I, Helper

Ting and graduate student Stacie Chvatal set up a balance test.

Rob Felt/Georgia Institute of Technology

Scientists at Emory and the Georgia Institute of Technology are working to develop a therapeutic robot to help rehabilitate and improve motor skills in people with mobility problems, with a $2 million dollar grant from the National Science Foundation’s Division of Emerging Frontiers in Research and Innovation. 

“Our vision is to develop robots that will interact with humans as both assistants and movement therapists,” says principal investigator Lena Ting, associate professor in the Wallace H. Coulter Department of Biomedical Engineering at Emory and Georgia Tech. “We expect our project to have a long-term impact on the quality of life of individuals with movement difficulties, such as those caused by Parkinson’s disease, stroke, and injury, by improving fitness, motor skills, and social engagement.” 

To design a robotic assistant, however, researchers must first understand the people they are trying to help. Ting’s group is starting by focusing on human motor coordination in walking and balance control and identifying the neural mechanisms governing improvements after rehabilitation.

Researchers in the Coulter Department’s Healthcare Robotics Lab also are developing robots that can assist older adults or individuals with disabilities, injuries, or illnesses.

“One of our motivations is that many of these people would prefer to live at home instead of moving to an assisted living facility,” says Charles Kemp, director of the lab and a professor in the biomedical engineering department at Georgia Tech and Emory.

Robots that can move from place to place in an unstructured environment, such as a home or apartment, and physically move items are known as “mobile manipulators,” and Kemp’s lab has three of them: El-E, Cody, and GATSBII. They have wheels and arms, and are about the size of a person. “Their arms and size let them reach important locations, such as table tops,” Kemp says. “They also have the strength to perform tasks such as opening a refrigerator door.”

The lab has developed a robot that can respond to a laser pointer, which allows the user to direct the robot to specific items.

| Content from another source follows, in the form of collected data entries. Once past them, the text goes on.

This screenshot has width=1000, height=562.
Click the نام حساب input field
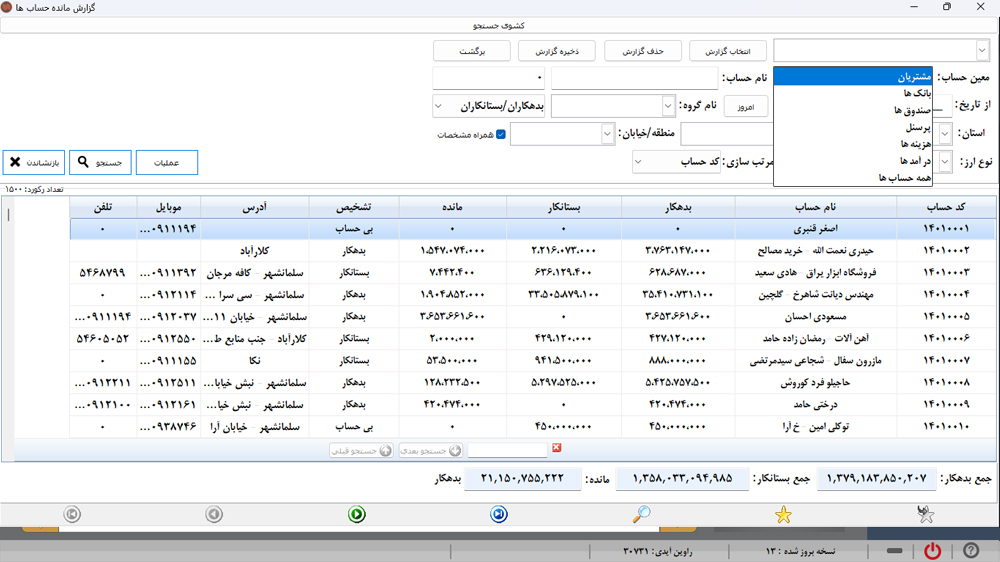632,78
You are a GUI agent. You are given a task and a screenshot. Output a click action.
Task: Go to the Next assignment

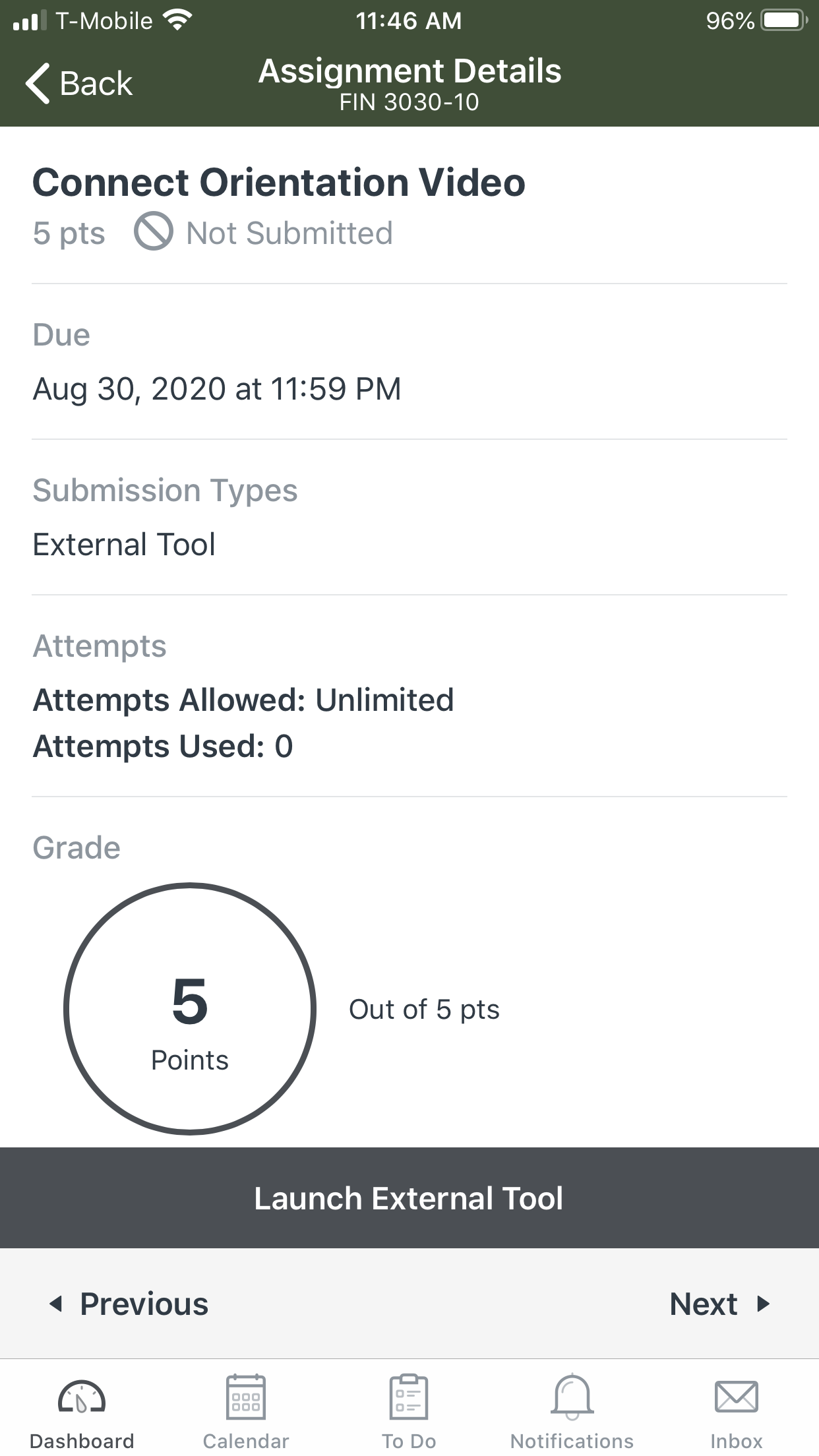click(703, 1304)
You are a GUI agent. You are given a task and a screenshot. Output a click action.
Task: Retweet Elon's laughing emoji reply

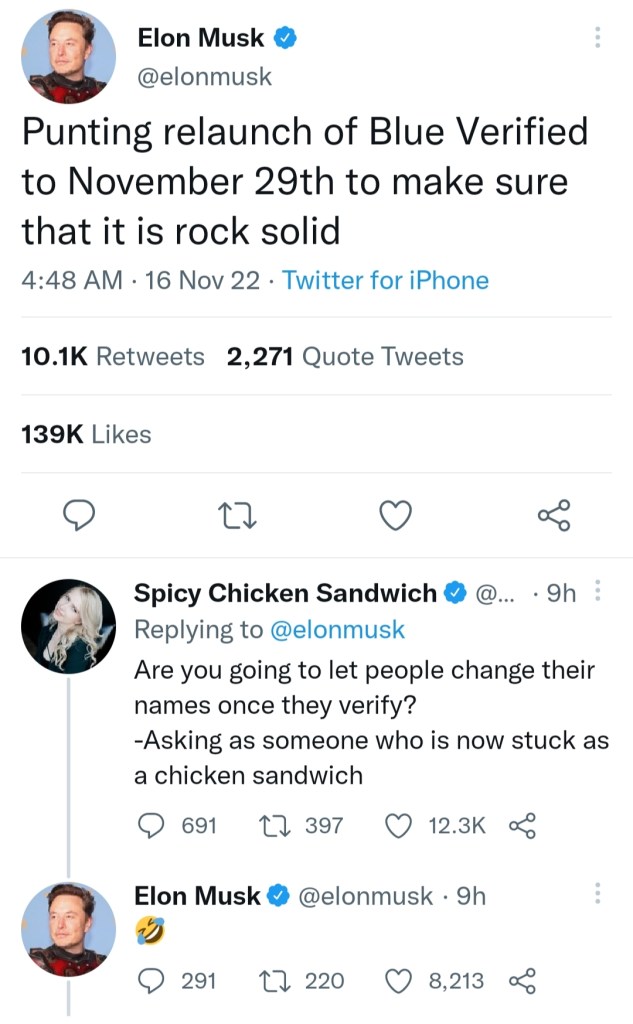[x=274, y=981]
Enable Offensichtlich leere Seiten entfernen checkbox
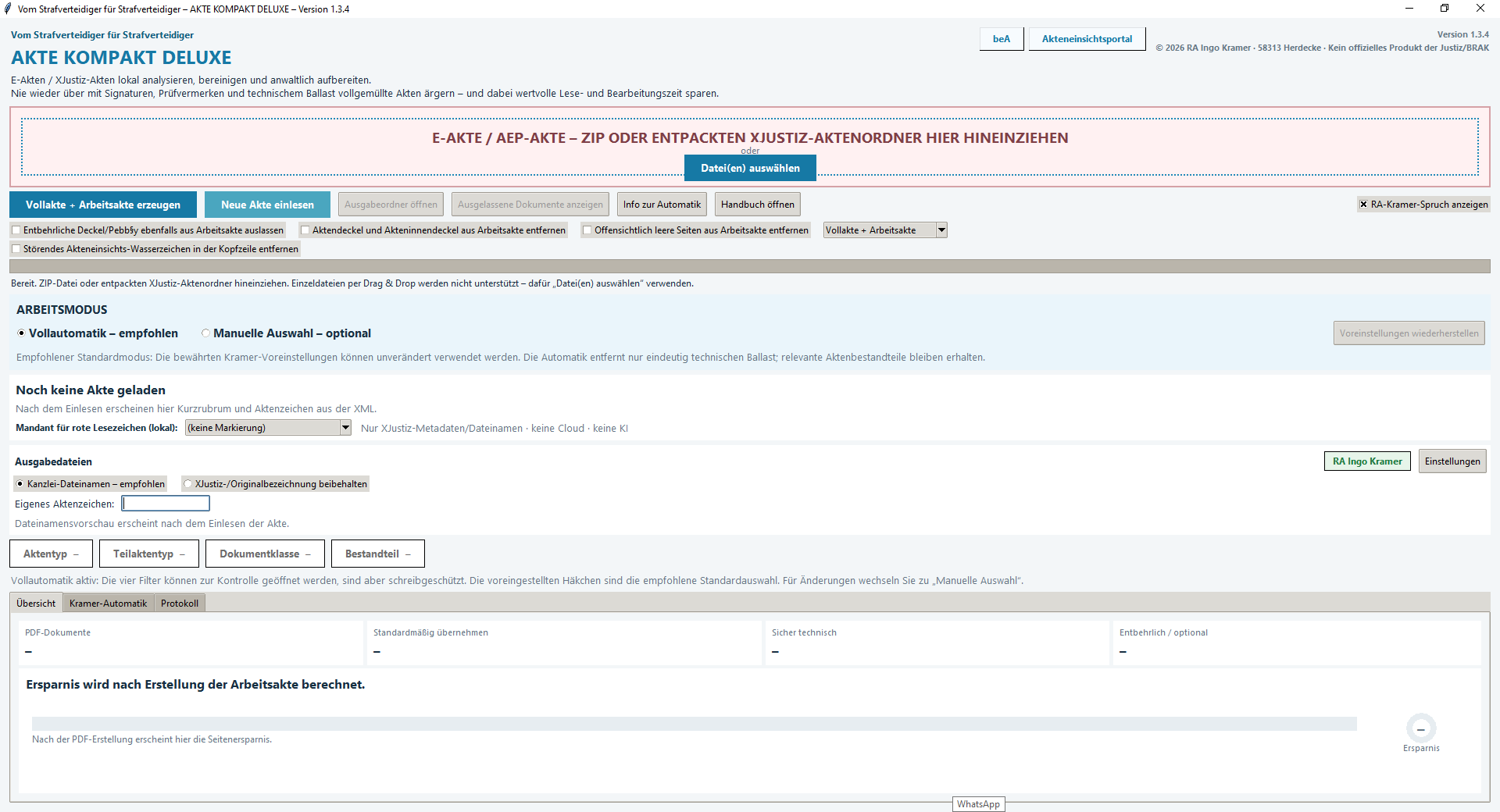The image size is (1500, 812). pyautogui.click(x=587, y=230)
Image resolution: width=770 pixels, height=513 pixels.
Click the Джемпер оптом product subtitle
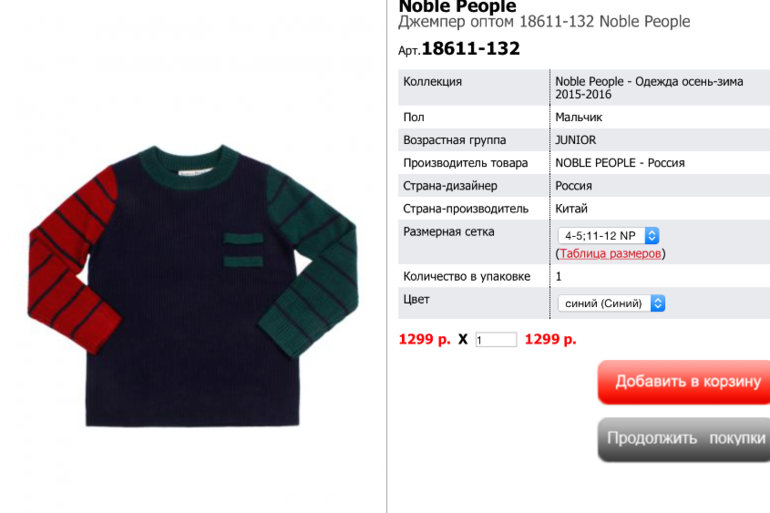(544, 22)
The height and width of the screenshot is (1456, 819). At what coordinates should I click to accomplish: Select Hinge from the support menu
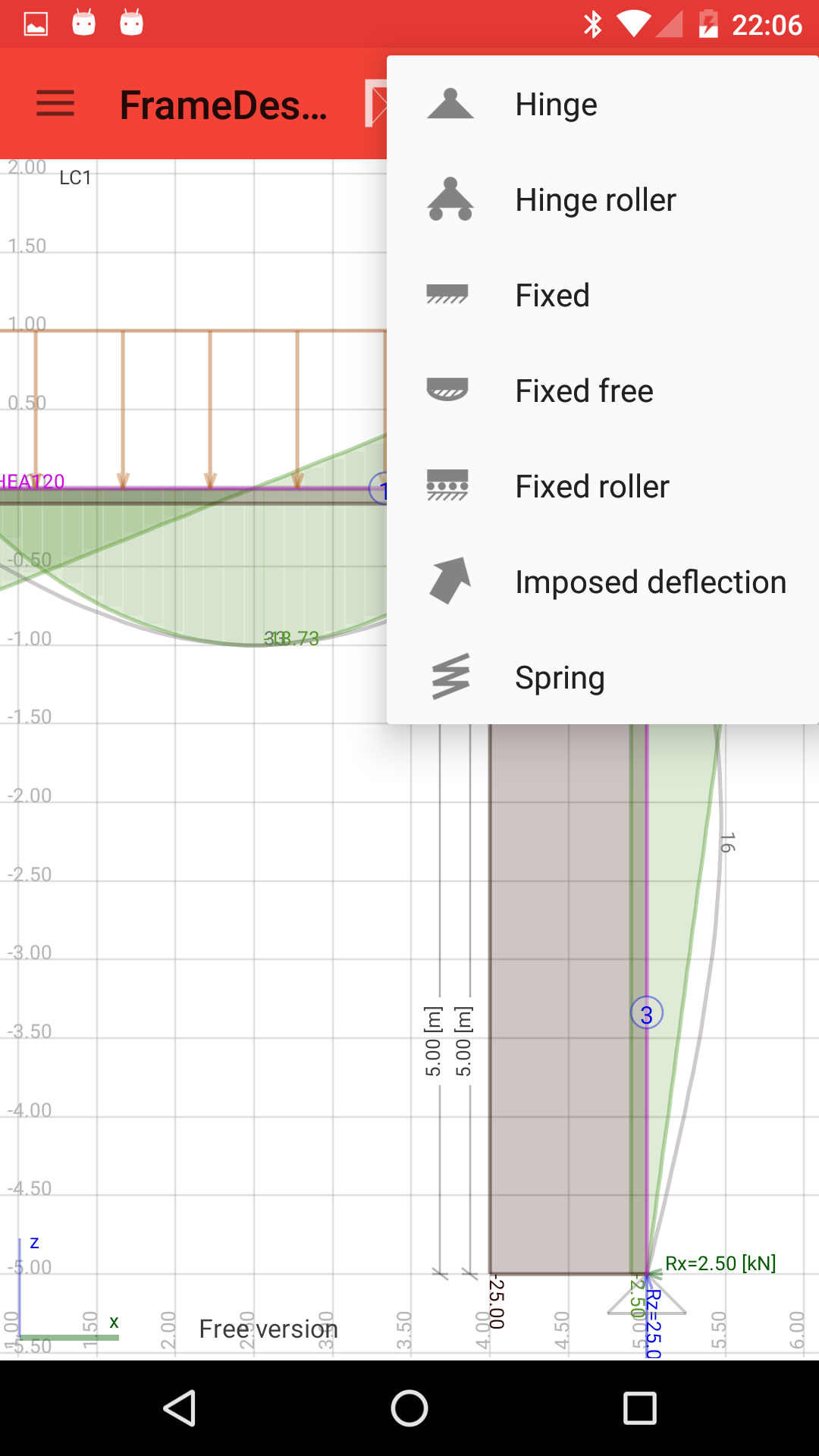(556, 104)

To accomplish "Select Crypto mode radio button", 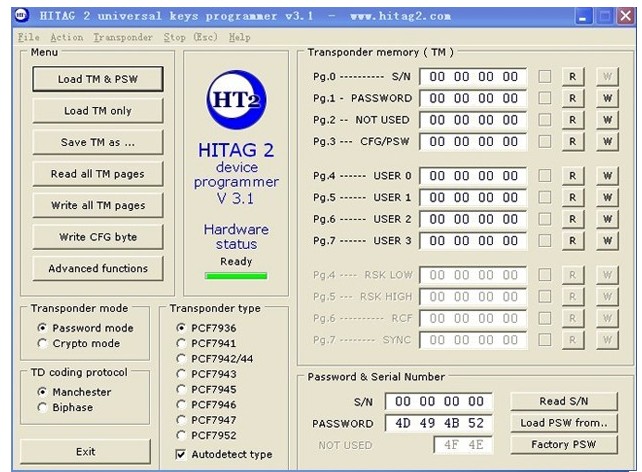I will [42, 343].
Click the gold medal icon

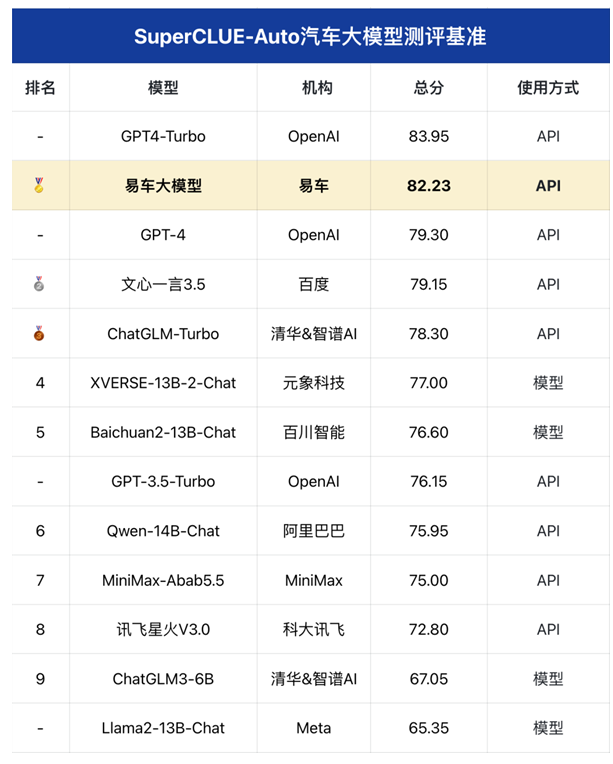coord(39,185)
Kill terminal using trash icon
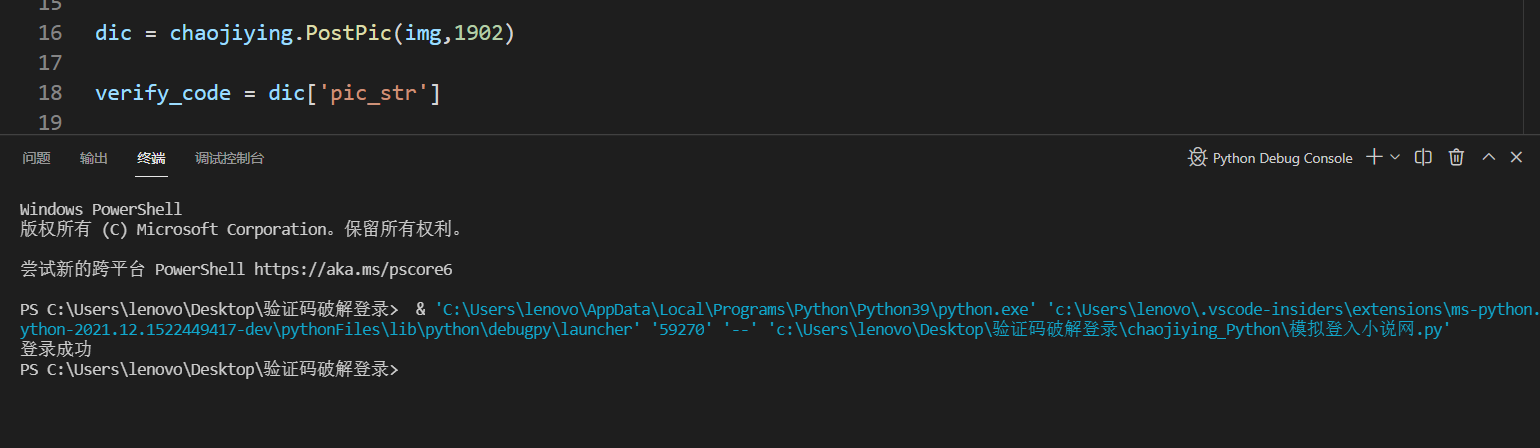This screenshot has width=1540, height=448. [1456, 157]
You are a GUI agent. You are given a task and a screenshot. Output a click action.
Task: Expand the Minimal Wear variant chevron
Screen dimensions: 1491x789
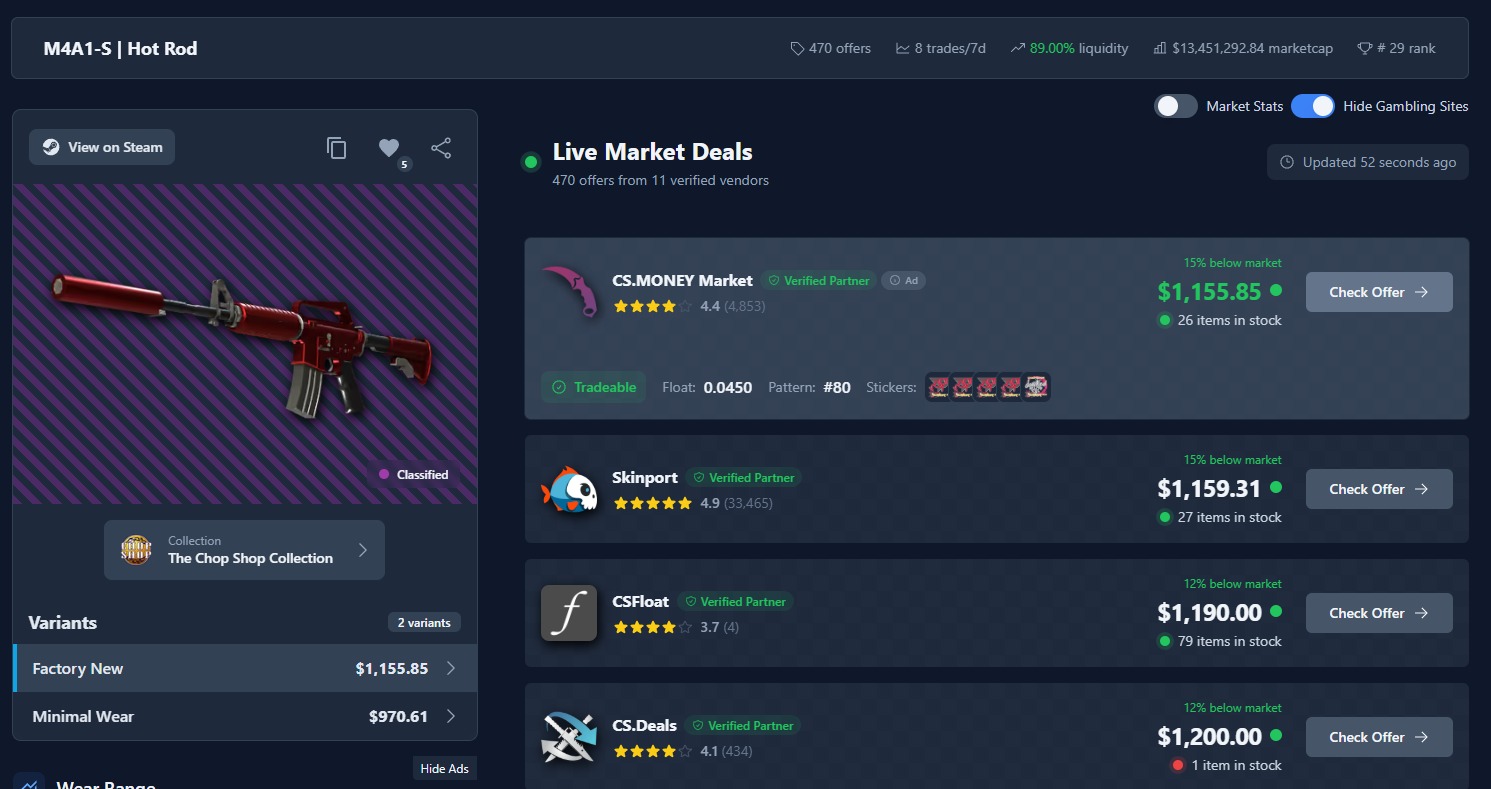pos(451,716)
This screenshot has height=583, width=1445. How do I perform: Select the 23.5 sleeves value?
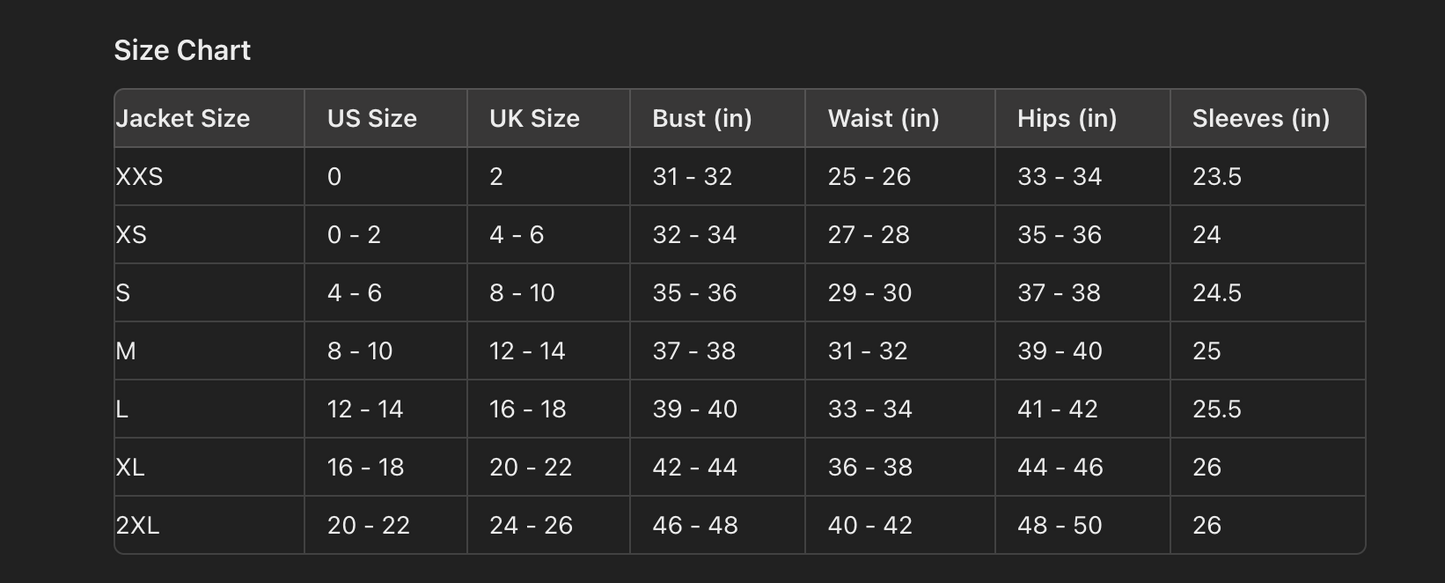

Ultimately, the robot would be able to perform tasks such as opening doors, picking up dropped objects, even retrieving items from drawers.

In cooperation with Emory’s Center for ALS, a prototype El-E was tested with patients with the progressive neurological disease. More than 94 percent of the time, the robot was able to pick up and deliver requested objects that might be found in the home.

Madeleine Hackney, coprincipal investigator and assistant professor in geriatrics, has another task for the robots: dance partner. She has studied how partnered dancing may improve balance and motor skills for older adults, especially those with vision or movement disorders. Her work is supported by the Rehabilitation R&D Centers of Excellence at the Atlanta Veterans Affairs Medical Center.

During the therapeutic robot project, the team will test its robot’s coordination, cooperation, and communication skills by showcasing its ability to participate in a box-step dance and adapt its movements to the skill level of its partner. “Partnered dancing is a rather sophisticated form of nonverbal communication, by which two individuals can form common movement goals,” Hackney says. “When we successfully leverage the principles underlying this form of communication, [the robot] Cody should be able to dance in partnership with a human being.”